** Start of Text **

The SLPP’s second national convention on Friday (15) was a soft launch of its next election campaign, presidential or parliament, to all intents and purposes. The presidential election will have to be held next year, and there is no way the government can postpone it. President Ranil Wickremesinghe himself told Parliament the other day that the next presidential and parliamentary elections would be conducted in 2024, followed by the Provincial Council and local government polls in 2025. All political parties have therefore gone into overdrive to mobilise popular support with an eye to next year’s national elections. The SLPP must have expected to shore up its image, or what remains thereof, with the help of Friday’s show, which however fell short of the target.

Founded in 2016 as an alternative to the SLFP, which joined the Yahapalana government, the SLPP had a meteoric rise. In May 2017, it together with the Joint Opposition led by former President Mahinda Rajapaksa, held a mammoth May Day rally at the Galle Face Green, which it turned into a sea of heads. It trounced the Yahapalana government at the local government polls held the following year, and went on to win the presidential and parliamentary elections in 2019 and 2020, respectively.

It mustered a two-thirds majority in Parliament in its heyday, and nobody expected the people to turn against it, the way they did last year. Ironically, the cradle of anti-government protesters’ struggle or Aragalaya was the Galle Face Green itself. Today, it’s the SLPP’s ‘hay day’, so to speak; its leaders and rank and file had bundles of hay (as well as grass) greeting them on the way to their party’s second national convention, on Friday, courtesy the anti-government activists. The people who turned violent last year and attacked the properties of the SLPP politicians have opted to ridicule the government members and their backers in a non-violent manner.

The Rajapaksas and their acolytes seem to think they will be able to take the people for a ride again. On Friday, they sought to arouse nationalism and lionise themselves; they said they had saved the country from terrorism and were capable of winning future elections and forming a stable government. Basil Rajapaksa went to the extent of issuing a veiled threat to the political rivals of the Rajapaksas.

** End of Text **

Tasks to carry out
a) Restate the part of the text on the SLPP convention that begins at the words "It mustered a" and stops after "a non-violent manner.", substituting "mock" for "ridicule".
b) Echo the listing exactly, beginning at the line that has "Click the United States header in first table" and continuing through the end of the listing.

** Start of Provided data **

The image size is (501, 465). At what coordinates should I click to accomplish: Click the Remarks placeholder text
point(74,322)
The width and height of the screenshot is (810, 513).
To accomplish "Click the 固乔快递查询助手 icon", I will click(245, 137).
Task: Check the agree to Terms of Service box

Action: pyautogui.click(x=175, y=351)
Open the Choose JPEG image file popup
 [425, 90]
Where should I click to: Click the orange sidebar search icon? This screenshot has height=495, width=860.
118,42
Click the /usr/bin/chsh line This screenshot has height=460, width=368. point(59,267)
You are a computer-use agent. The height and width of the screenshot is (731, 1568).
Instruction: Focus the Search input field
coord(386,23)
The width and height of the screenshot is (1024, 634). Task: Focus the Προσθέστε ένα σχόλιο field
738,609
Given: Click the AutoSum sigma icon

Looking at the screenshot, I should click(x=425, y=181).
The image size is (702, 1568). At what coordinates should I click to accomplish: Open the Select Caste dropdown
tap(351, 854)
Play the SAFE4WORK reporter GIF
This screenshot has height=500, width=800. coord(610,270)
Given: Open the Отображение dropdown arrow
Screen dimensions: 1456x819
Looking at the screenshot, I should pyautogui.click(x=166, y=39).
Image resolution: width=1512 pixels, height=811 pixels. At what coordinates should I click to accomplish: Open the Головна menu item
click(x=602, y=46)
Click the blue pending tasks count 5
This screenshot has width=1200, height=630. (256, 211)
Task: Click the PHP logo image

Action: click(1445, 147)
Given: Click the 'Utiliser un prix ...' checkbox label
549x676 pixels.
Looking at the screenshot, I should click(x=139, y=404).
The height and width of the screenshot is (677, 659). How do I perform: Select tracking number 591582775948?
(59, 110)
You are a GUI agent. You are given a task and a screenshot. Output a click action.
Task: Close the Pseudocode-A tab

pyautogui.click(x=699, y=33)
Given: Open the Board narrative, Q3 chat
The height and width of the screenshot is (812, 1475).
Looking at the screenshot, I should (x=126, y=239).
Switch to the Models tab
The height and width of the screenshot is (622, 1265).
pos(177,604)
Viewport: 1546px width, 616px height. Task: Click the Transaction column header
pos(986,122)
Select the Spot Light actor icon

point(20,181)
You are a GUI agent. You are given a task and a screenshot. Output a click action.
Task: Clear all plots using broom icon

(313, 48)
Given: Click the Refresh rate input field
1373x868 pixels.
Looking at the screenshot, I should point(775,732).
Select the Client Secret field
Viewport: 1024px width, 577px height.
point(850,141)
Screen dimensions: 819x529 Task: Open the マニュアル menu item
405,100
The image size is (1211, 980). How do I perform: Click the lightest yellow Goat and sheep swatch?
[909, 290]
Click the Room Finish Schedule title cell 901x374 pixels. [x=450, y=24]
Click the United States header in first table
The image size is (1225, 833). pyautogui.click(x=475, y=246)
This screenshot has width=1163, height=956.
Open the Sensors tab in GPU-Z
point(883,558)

** End of Provided data **

Answers in order
a)
It mustered a two-thirds majority in Parliament in its heyday, and nobody expected the people to turn against it, the way they did last year. Ironically, the cradle of anti-government protesters’ struggle or Aragalaya was the Galle Face Green itself. Today, it’s the SLPP’s ‘hay day’, so to speak; its leaders and rank and file had bundles of hay (as well as grass) greeting them on the way to their party’s second national convention, on Friday, courtesy the anti-government activists. The people who turned violent last year and attacked the properties of the SLPP politicians have opted to mock the government members and their backers in a non-violent manner.

b)
Click the United States header in first table
The image size is (1225, 833). pyautogui.click(x=475, y=246)
This screenshot has width=1163, height=956.
Open the Sensors tab in GPU-Z
point(883,558)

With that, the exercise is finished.